Without having to give anything away, will the upcoming animated series, “Hard Apple,” based upon the Sidel books, (art by Asaf and Tomer Hanuka) be able to cover all the books?

Well, we will start with “Blue Eyes.” It takes several months to do one episode of animation. I would like it to follow Isaac Sidel’s career. I wouldn’t work on all the books but perhaps six or seven and have Sidel end up all alone in the White House.

Trump on North Korea

Do you think that Trump will make as satisfying a fictional villain as, say, Nixon? Or will people have soured so much on Trump that it will somehow not work?
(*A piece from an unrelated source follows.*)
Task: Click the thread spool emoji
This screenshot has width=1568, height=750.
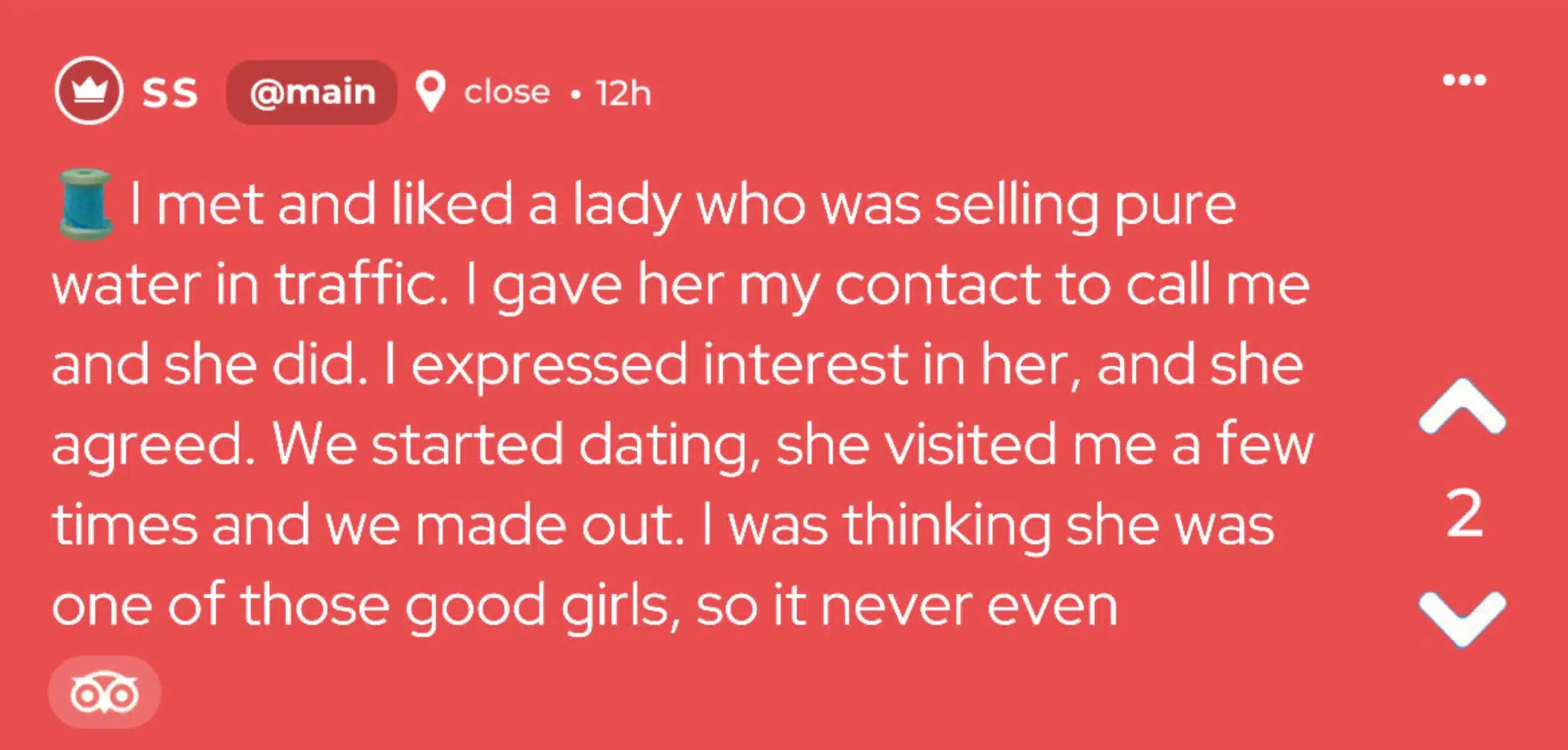Action: [x=86, y=205]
One never knows. We’re living in such a strange time that I wouldn’t even want to make any kind of prediction. It would be very interesting to write about him just as a phenomenon because that’s all that one can say. He’s a kind of hurricane passing through the entire world. And we don’t know quite what to do. We don’t know how to be prepared for it. And yet, there he is.
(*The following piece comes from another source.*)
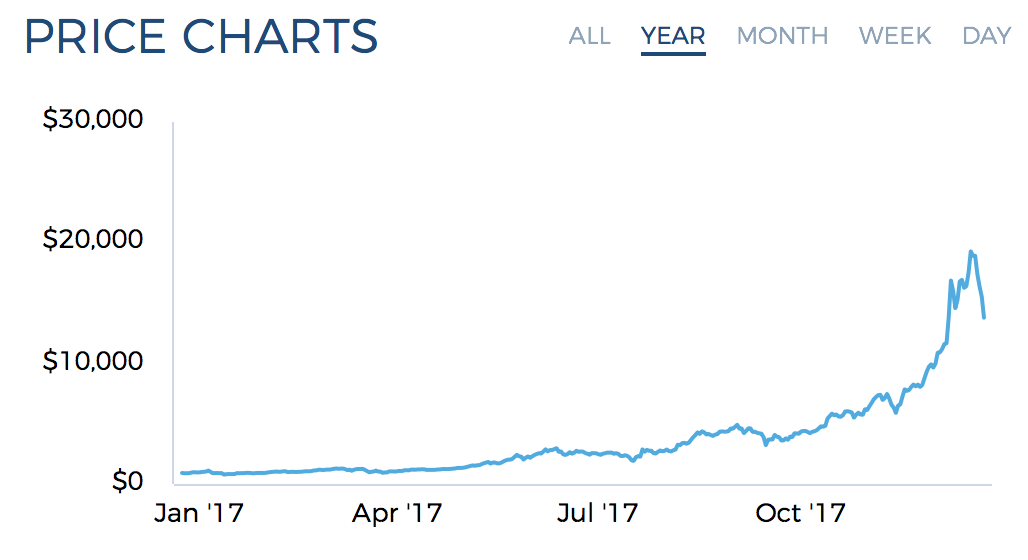
Task: Click the Apr '17 x-axis label
Action: [x=397, y=514]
If one were to deal with him fictionally, well, you must have seen Saturday Night Live. That’s probably the best fictional representation of him, with Alec Baldwin. I don’t think you can get any better than that. So maybe humor and parody are the way to deal with Trump. Anyway, the relationship between fiction and reality is so tenuous that one can’t anticipate what future writers will do in terms of Trump or how he will be treated.
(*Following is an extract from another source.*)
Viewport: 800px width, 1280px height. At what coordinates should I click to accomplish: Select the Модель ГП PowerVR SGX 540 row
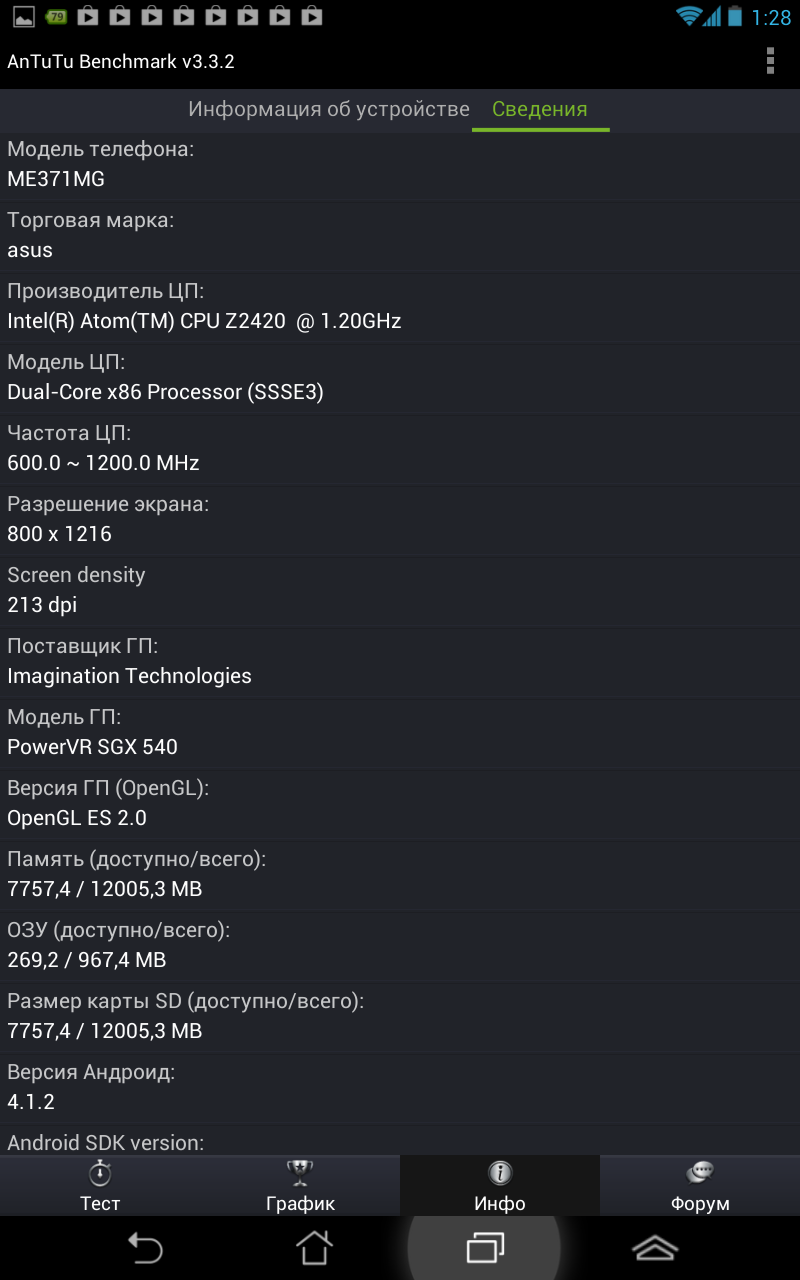[400, 733]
For example, when we used to think about World War II, we had certain novels like “The Naked and the Dead” and “From Here to Eternity” and then suddenly in the Sixties, we had “Catch-22,” which was a completely different take on the war and the madness of war. It took a long time to re-envision what the nature of war was like.

We would never have thought of war in that particular way. And when Heller tried to do a a sequel, it didn’t really work. The original was too much a product of its own time. In other words, it was the Vietnam War superimposed upon World War II and that’s what made it so interesting.

I think it will take a very long time before we can fictionalize the world as it is unfolding today.

Trump on Distorting Democracy

For someone who seems so unintellectual, Trump does play the most devious mind games. There is his strategy of lying where he flips the lie and makes the accuser appear to be the liar—it’s a Russian technique.

He’s very shrewd in his own way. While Hillary was preparing for her victory at the Javits Center, he was out campaigning on the very last night. He was a man who stood there alone. Whether he believed he was going to win or not, we have no way of knowing. It’s not that easy to figure him out. Certainly, I think the tweets are brilliant. And when he uses the term, “Rocket Man,” for example, he does have a kind of poetry.

You were part of the Writers and Editors War Tax Protest in 1968 protesting against the Vietnam War. Do you think that today’s protests get the same kind of attention?

Well, it wasn’t exactly the way it sounds. What I did was help to educate people. I went door to door in California. I wasn’t trying to convince anyone about how they should feel about the war but just provide them with some history.

That is why I’m a little disappointed with the new Ken Burns documentary on Vietnam because it was a more complicated matter, with opposition coming from within the government, but those details got glossed over.

Johnson himself knew that we could never win the war. And we lost the war the first time American soldiers appeared on the ground. It was a very sad epic. And when you think of what we were able to do in World War II and how we rebuilt Europe. We brought these countries back into the world. So, it was a very different kind of strategy, the way Americans used power. And now, I haven’t got the slightest idea. For example, I wouldn’t be able to write about the current situation. But I did write a novel about the Vietnam War and felt comfortable doing it.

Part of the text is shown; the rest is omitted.